All lines holding the word "logo" should be located in the records and copied.

• • • • • • •

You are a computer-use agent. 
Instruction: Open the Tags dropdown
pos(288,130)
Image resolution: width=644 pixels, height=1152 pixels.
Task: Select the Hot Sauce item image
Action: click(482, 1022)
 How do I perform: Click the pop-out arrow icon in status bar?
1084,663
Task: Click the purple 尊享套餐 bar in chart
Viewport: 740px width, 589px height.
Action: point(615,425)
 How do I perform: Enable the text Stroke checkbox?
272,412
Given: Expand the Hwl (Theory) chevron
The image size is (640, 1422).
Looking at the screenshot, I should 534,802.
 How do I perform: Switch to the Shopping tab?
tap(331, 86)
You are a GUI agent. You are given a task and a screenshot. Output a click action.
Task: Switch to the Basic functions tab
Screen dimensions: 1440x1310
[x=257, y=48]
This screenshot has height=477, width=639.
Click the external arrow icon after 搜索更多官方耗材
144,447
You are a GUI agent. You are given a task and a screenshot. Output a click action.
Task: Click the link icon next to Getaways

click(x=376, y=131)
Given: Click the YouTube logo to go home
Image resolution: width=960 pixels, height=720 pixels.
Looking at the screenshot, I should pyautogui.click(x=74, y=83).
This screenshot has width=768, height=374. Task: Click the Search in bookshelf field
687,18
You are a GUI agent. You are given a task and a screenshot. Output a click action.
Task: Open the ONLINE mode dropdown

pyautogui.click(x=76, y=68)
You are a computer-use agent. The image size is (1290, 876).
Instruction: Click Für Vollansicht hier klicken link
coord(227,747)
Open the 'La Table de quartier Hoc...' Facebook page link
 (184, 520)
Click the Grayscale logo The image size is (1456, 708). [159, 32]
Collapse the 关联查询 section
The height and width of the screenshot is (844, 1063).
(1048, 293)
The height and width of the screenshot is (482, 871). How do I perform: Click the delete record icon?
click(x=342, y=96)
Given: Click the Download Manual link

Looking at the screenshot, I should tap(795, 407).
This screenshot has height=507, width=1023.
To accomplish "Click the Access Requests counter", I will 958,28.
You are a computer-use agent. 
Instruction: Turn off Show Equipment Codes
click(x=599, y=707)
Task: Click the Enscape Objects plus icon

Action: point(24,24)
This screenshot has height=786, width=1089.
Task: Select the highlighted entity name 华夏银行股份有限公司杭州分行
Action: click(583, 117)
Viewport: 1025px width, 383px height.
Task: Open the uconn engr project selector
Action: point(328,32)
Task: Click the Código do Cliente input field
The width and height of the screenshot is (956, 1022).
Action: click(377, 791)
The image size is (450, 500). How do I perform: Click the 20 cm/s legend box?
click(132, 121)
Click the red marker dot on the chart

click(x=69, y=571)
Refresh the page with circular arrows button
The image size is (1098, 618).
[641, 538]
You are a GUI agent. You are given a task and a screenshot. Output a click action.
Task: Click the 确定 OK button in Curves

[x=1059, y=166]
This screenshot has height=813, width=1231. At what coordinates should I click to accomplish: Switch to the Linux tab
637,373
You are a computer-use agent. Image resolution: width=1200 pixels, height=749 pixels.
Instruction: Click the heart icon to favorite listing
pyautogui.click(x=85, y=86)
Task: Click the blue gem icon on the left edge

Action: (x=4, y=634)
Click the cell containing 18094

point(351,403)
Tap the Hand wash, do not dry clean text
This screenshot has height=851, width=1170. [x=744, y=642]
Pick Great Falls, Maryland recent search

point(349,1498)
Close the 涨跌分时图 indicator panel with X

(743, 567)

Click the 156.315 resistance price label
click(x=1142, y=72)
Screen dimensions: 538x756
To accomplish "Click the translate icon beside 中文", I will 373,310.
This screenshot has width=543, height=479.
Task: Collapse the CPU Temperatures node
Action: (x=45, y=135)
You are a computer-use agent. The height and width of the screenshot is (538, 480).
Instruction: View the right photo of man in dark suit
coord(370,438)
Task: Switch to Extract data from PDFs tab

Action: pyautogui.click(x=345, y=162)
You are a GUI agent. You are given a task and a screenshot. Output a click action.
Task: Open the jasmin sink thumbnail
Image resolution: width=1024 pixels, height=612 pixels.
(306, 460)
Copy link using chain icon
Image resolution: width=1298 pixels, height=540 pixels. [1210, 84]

• • • • • • •

*EXERCISE SOLUTION*:
Given: Click the YouTube logo to go home
Click the Grayscale logo The image size is (1456, 708). [159, 32]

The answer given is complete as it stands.